6 points by ogoparootbbo on May 3, 2022 | hide | past | favorite | 2 comments
I've been in the engineering industry for more than 10 years. I am baffled by how many people there are who don't understand the importance of iterative development but would rather some version of getting the perfect plan out. I have to ask, when in your career did you realize the importance of iterative development



In high school with my first attempt at a significant project (a data analysis tool for a high school science fair, significant for me at the time but probably only about 10-20k SLOC of C++). I ran into a hitch in my design and had to scrap it a couple times, eventually arrived at bottom-up development (a term I didn't know yet). Relearned in college in my 3rd CS course (GT, CS 2130) when I had a grand design for my compiler and realized that it was a clusterfuck. Scrapped it, hand wrote a bunch of code over a day or so, and started coding with more regular testing (not quite TDD, but definitely in that vein) and significant edits (rather than commitments) to the plan.

Then every major project I've worked on as a professional. Iterative (or processes incorporating regular V&V feedback loops) projects have almost all been successes. Almost always on time, on budget; if they were delayed it was almost always an external factor (hardware unavailable, hardware was available but wrong, requirements changed mid-project). The BDUF with minimal feedback loops have almost all been late if they were of any significant size, sometimes with significant multi-year, multi-million (approaching billion) dollar overruns.

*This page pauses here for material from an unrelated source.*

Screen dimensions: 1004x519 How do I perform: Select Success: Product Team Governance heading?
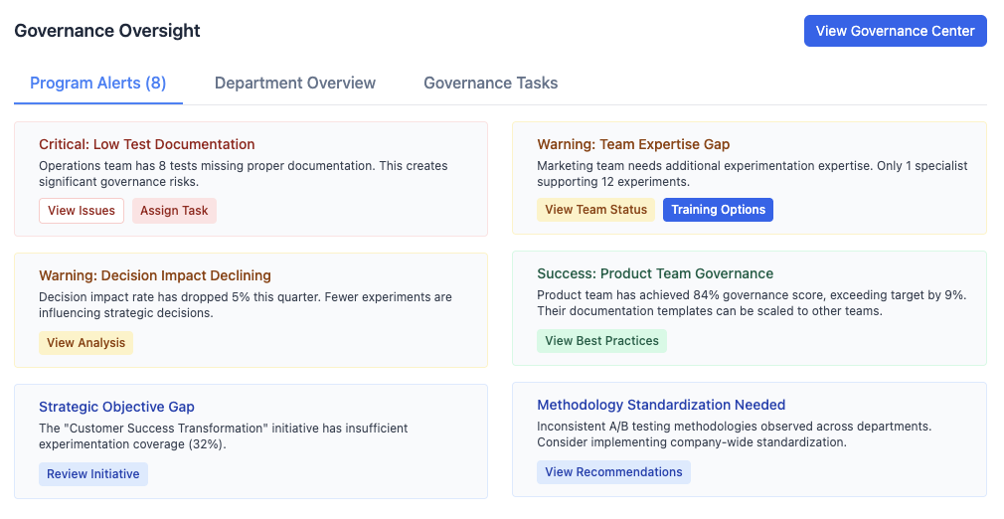click(655, 273)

The main thing I've learned, plans are not commitments. They are useful and maybe even essential, but you must incorporate real-world results into the process and update the plans (potentially totally scrapping them) as you gain insights. Iterative development is just an acknowledgement of this.

On smaller projects, you can possibly create the perfect plan. In a domain you know well you may succeed with somewhat larger projects. But major projects rarely succeed by starting from a perfect plan and committing, because the plan will almost never be perfect. More likely, they succeed despite that "perfect" plan because unofficial feedback loops develop, even if they're not officially acknowledged in any discussions or write-ups about the effort.